───── TEXT SEGMENT

Revised March 17, 2014

CS 370: Numerical Computation


Watch a video introduction to the course on YouTube.

General description

This course introduces students to the basic algorithms, software environments, and applications of scientific computing. Simple but realistic examples are used to motivate the study of numerical methods.

Logistics

Audience

  • CS major students and students pursuing a CS minor
  • Students interested in a career in computational support of engineering or scientific applications, such as CAD/CAM, graphics, or finance

Normally available

  • Fall, Winter, and Spring

Related courses

  • Predecessors: (One of MATH 118, 119, 128, 138, 148), (One of MATH 114, 115, 106/125, 136, 146), (One of CS 234, 241, 246); Not open to General Mathematics students
  • Successors: CS 475, 476
  • Anti-requisites: AMATH 242/341/CM 271/CS 371, CS 335, 337, ECE 204, 304

For official details, see the UW calendar.

Software/hardware used

  • MATLAB

Typical reference(s)

──────────
───── MATERIAL PROVIDED

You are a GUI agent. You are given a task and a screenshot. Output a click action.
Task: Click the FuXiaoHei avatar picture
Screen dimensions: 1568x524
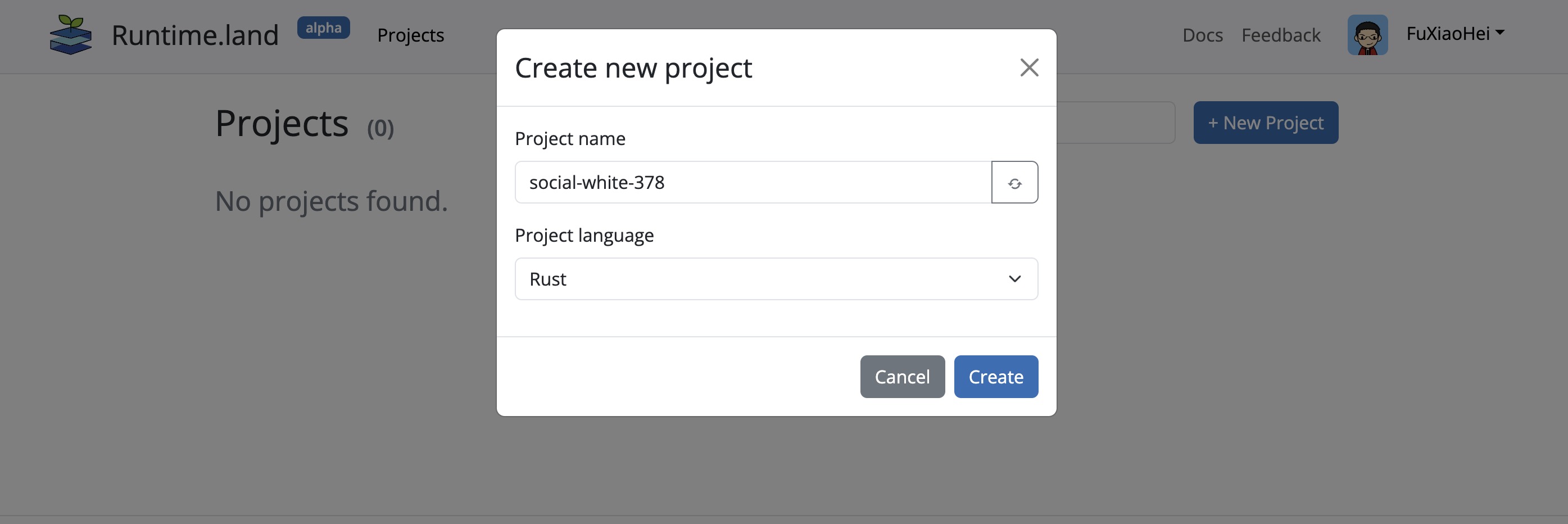pyautogui.click(x=1368, y=35)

──────────

LIST OF TASKS:
**A.** Decide whether each statement agrees with the CS 370 course description: (i) the course uses MATLAB; (ii) the course is normally offered only in the Fall; (iii) General Mathematics students may take the course. Answer each with yes or no and quote the deciding words of the course description.
**B.** Print the part of the CS 370 course description starting at "General description" and ending at "of numerical methods.".
**C.** Write the next part of the CS 370 course description, following on from its final heading.

TASK RESPONSES:
**A.**
(i) Yes: "MATLAB"
(ii) No: "Fall, Winter, and Spring"
(iii) No: "Not open to General Mathematics students"

**B.**
General description

This course introduces students to the basic algorithms, software environments, and applications of scientific computing. Simple but realistic examples are used to motivate the study of numerical methods.

**C.**
  • Numerical Computing with MATLAB, Cleve Moler, SIAM, 2004
  • Course notes

Required preparation

At the start of the course, students should be able to

  • Program in a high-procedural programming language and use control instructions, such as loops and conditional statements, basic datatypes, and simple data structures, such as arrays
  • Perform basic mathematical computations and have knowledge of
    • limits and derivatives, Taylor series, curves, and other basic concepts encountered in calculus
    • matrix operations, inverse, products, Gaussian elimination
    • complex arithmetic and trigonometric functions

Learning objectives

At the end of the course, students should be able to

  • Explain the principles of floating point number systems and the concepts of chopping, rounding, machine precision, and error of floating point arithmetic
  • Analyze stability and conditioning of simple numerical problems
  • Use MATLAB built-in functions and graphing capabilities of 1D and 2D data
  • Implement efficient code using vectorization
  • Compute polynomial and spline interpolants and apply splines to curve drawing in two and three dimensions
  • Use numerical algorithms to solve ordinary differential equations and understand and apply methods to analyze the stability and efficiency of these methods
  • Design simple procedures using FFT based algorithms for applications, such as signal and image processing and data compression
  • Solve linear equations in a floating point environment taking into consideration error propagation and measures of conditioning
  • Give examples of the issues involved in a large scale linear algebra computation (e.g., Google Page Rank)

Typical syllabus

Floating point numbers (3 hours)

  • Floating point numbers, propagation of round off, stability of recursions

Interpolation (6 hours)

  • Interpolation: Vandermonde matrix, Lagrange interpolation, cubic splines, B splines
  • Example application: scalable fonts

Ordinary differential equations (9 hours)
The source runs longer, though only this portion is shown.